**What is required**
Starting at the line that contains "Given: Click the 'Sublime LMS' text" in the listing below, write out every line word for word until you have written the line that contains "1326x512 pixels.".

**The data**
*** Begin section ***
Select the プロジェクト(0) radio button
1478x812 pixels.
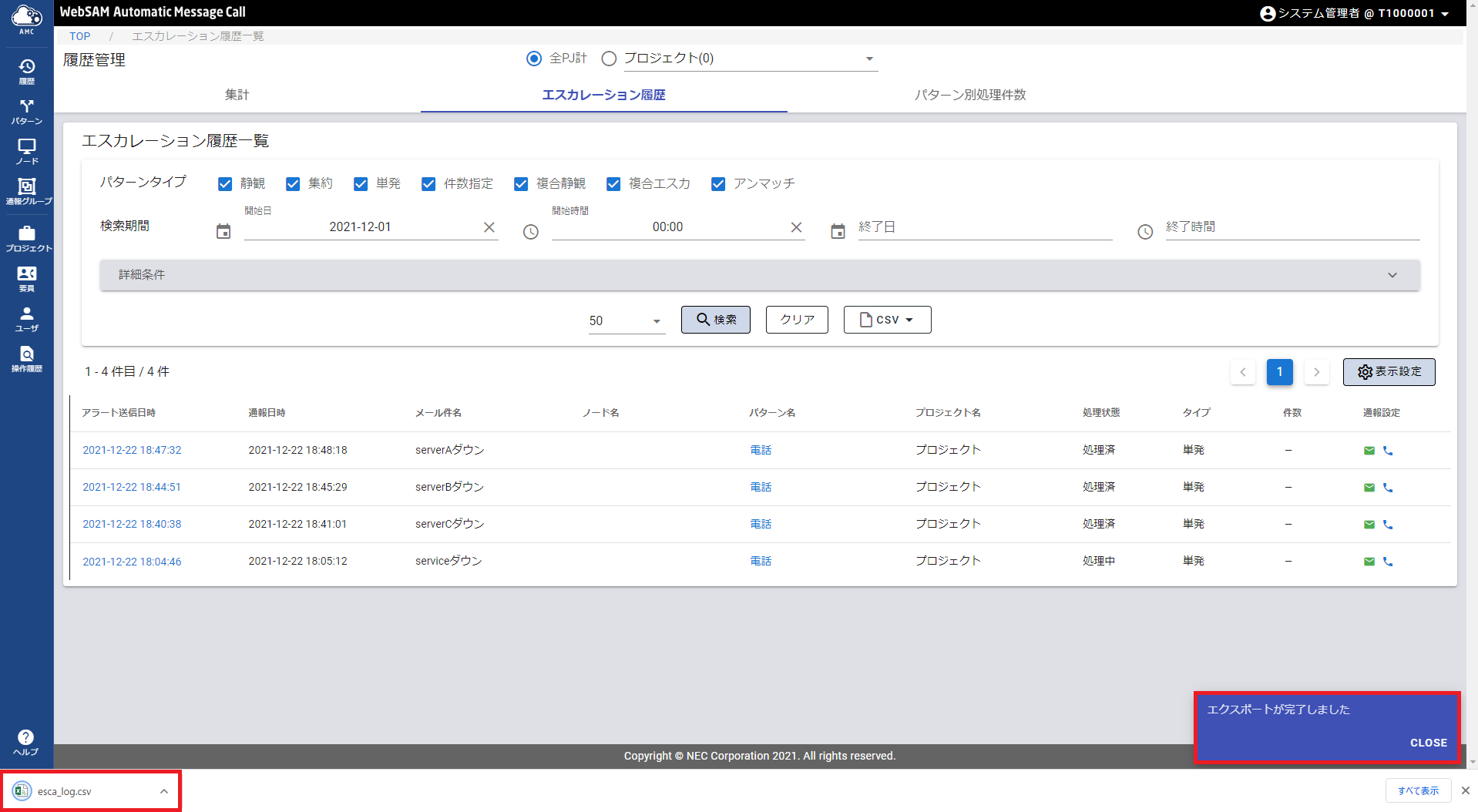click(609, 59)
*** End section ***
*** Begin section ***
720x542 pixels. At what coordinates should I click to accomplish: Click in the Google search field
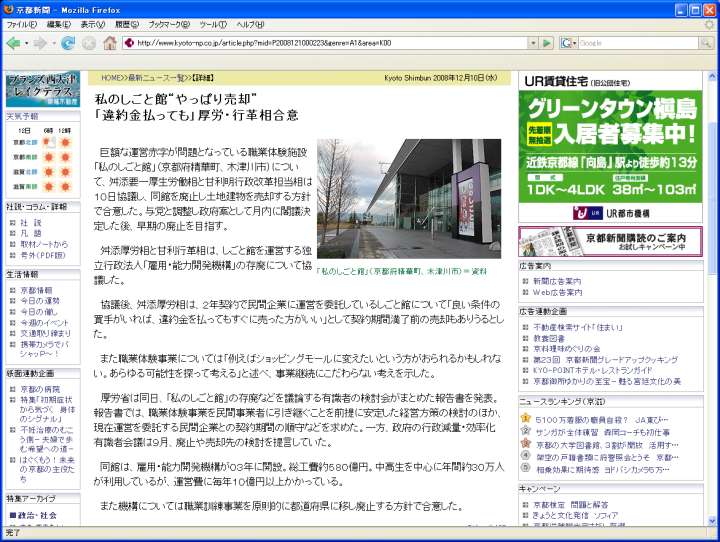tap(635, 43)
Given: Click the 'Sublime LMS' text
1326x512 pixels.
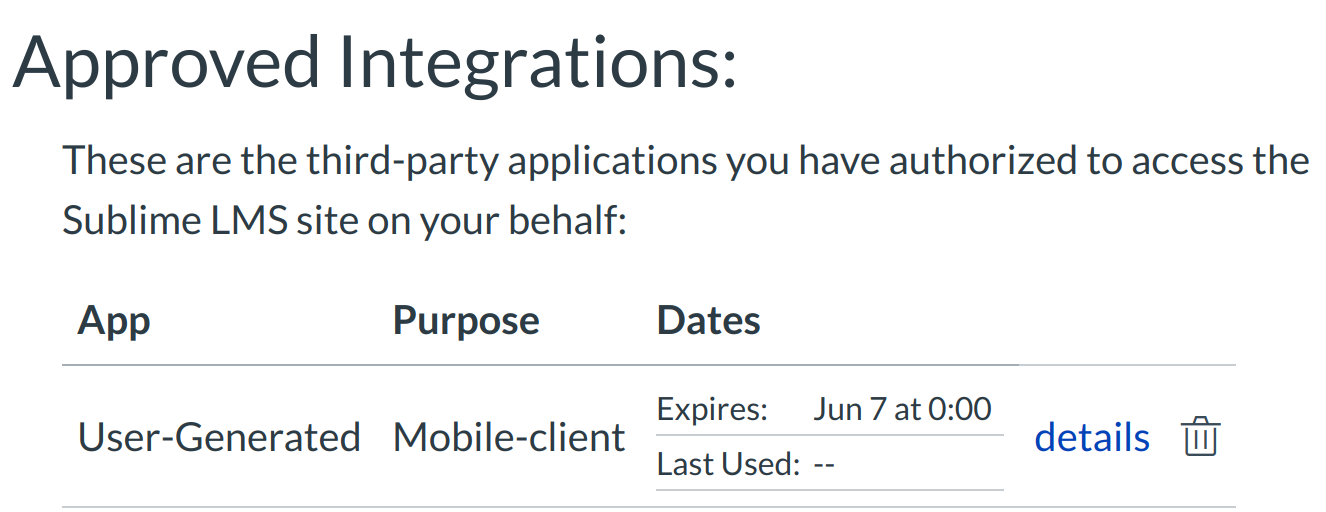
*** End section ***
*** Begin section ***
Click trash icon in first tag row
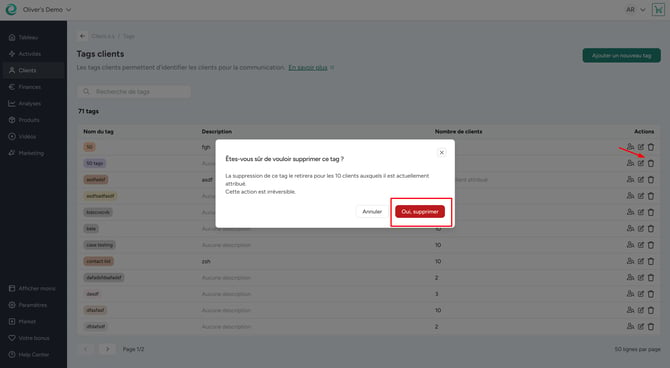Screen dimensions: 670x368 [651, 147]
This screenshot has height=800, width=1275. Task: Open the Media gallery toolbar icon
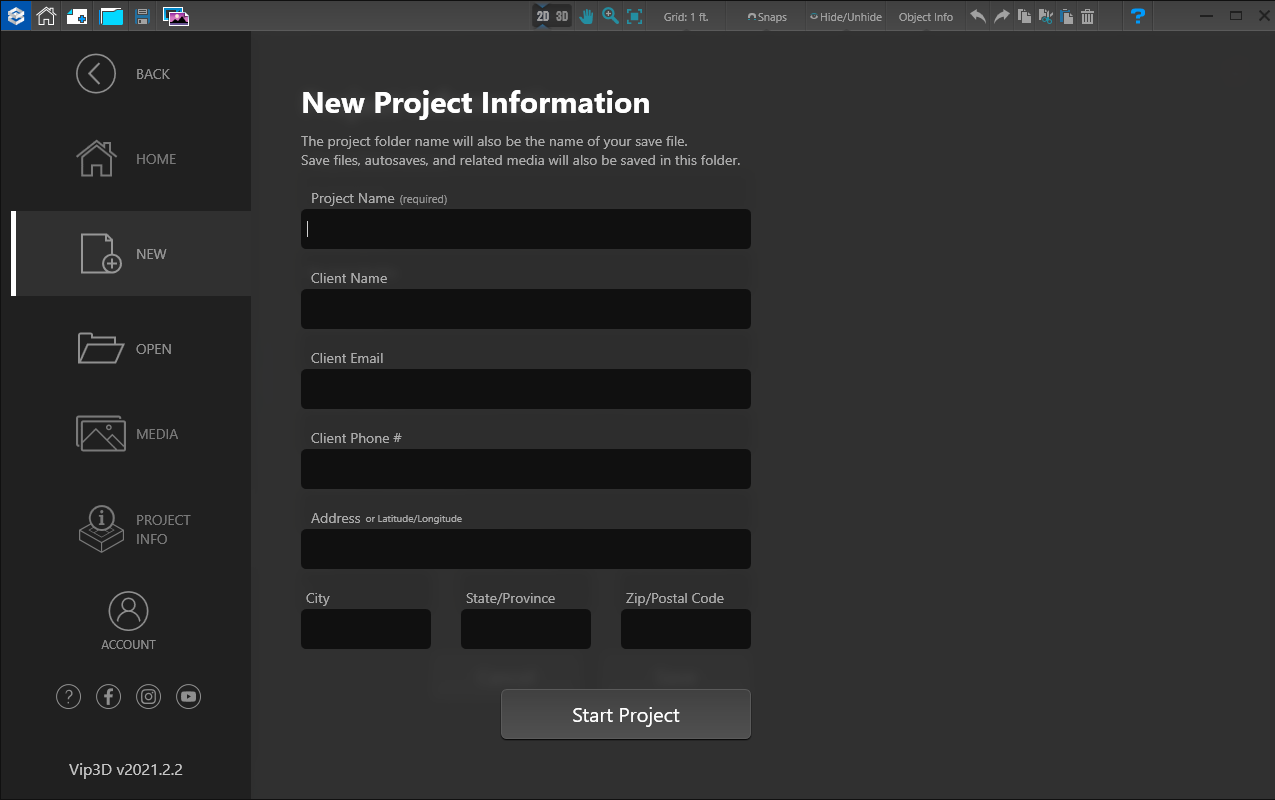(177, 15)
*** End section ***
**Solution to the exercise**
Given: Click the 'Sublime LMS' text
1326x512 pixels.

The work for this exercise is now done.